> _What needs to be done_:
Show all lines below holding the string "computer".

________________

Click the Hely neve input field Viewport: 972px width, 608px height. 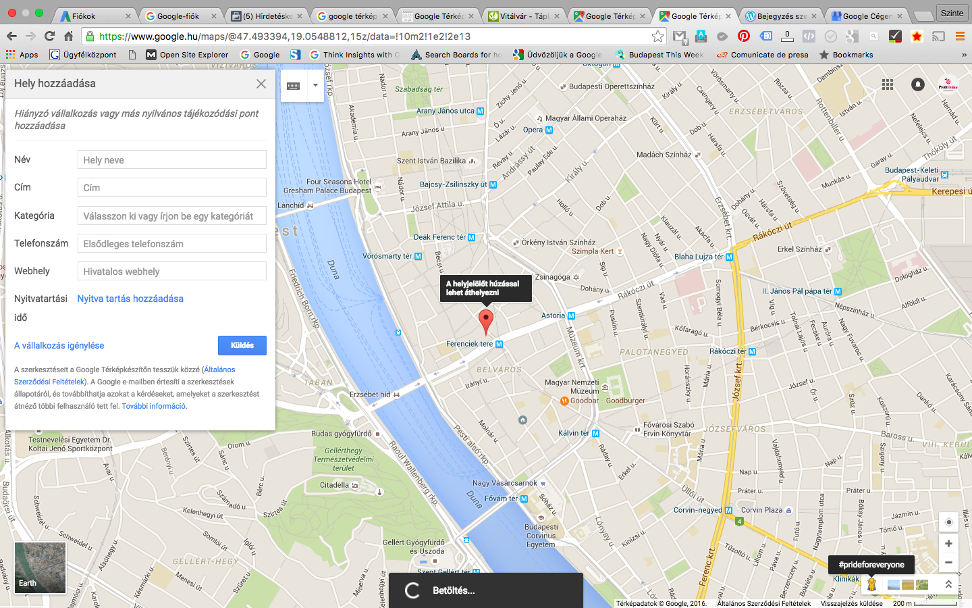pos(172,160)
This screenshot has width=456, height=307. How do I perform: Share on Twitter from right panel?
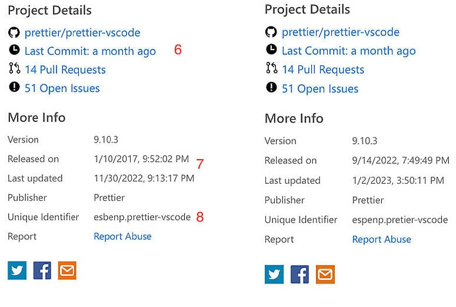pyautogui.click(x=274, y=274)
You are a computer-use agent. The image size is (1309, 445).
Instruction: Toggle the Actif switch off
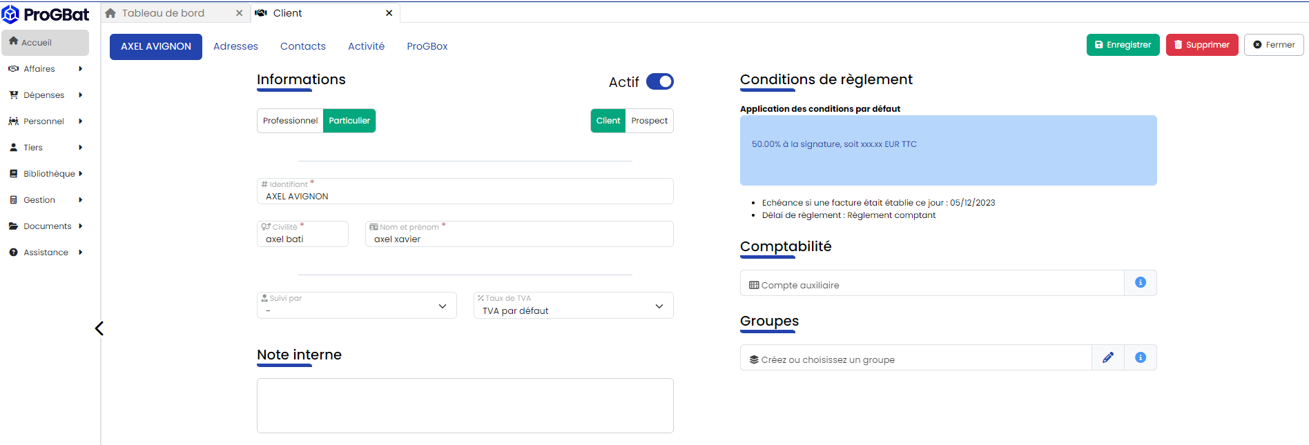pos(659,81)
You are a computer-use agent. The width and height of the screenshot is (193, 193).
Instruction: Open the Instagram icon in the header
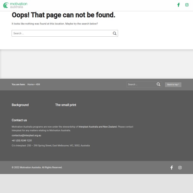(x=187, y=5)
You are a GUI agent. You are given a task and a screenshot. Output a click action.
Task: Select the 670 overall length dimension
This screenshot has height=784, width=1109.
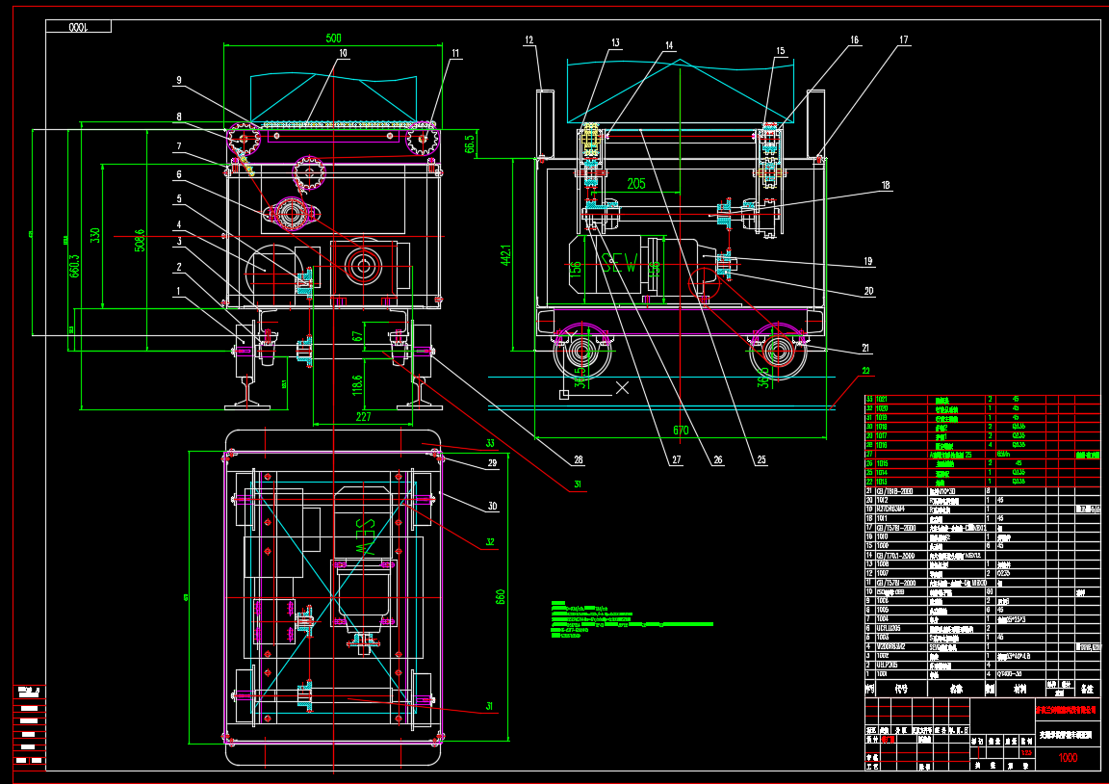pyautogui.click(x=681, y=430)
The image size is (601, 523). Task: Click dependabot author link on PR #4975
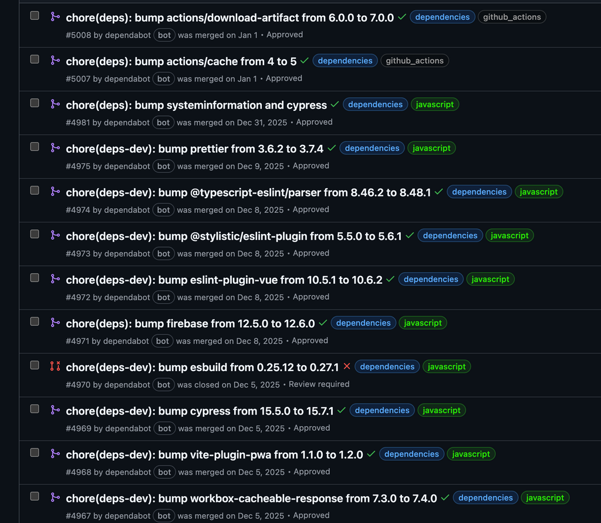coord(127,166)
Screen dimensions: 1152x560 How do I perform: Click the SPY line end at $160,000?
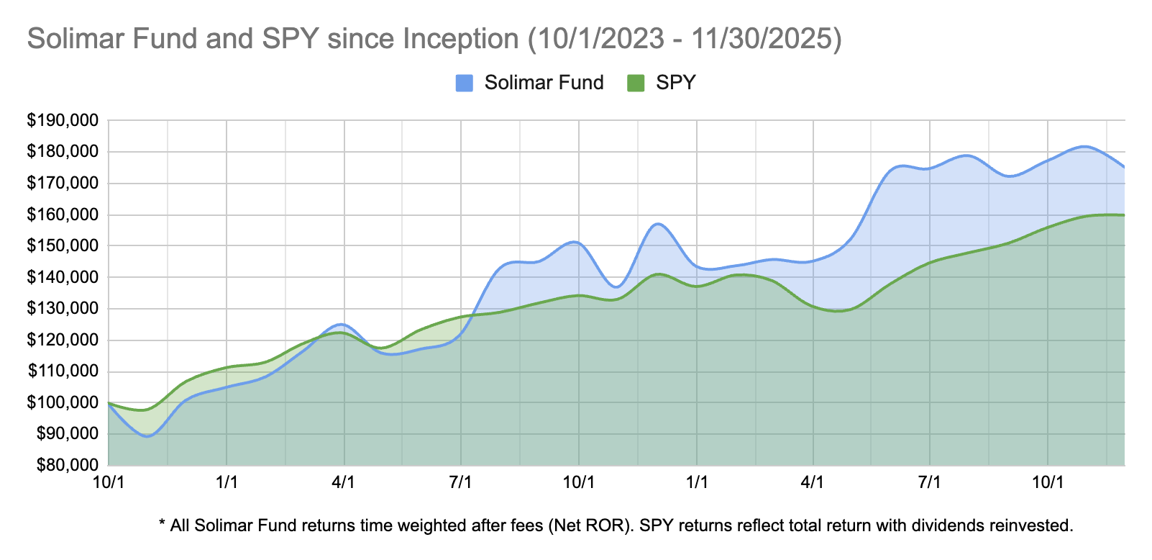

________________

> _Answer box_:
You are a computer-use agent. The image size is (1309, 445).
You are a computer-use agent. The width and height of the screenshot is (193, 193).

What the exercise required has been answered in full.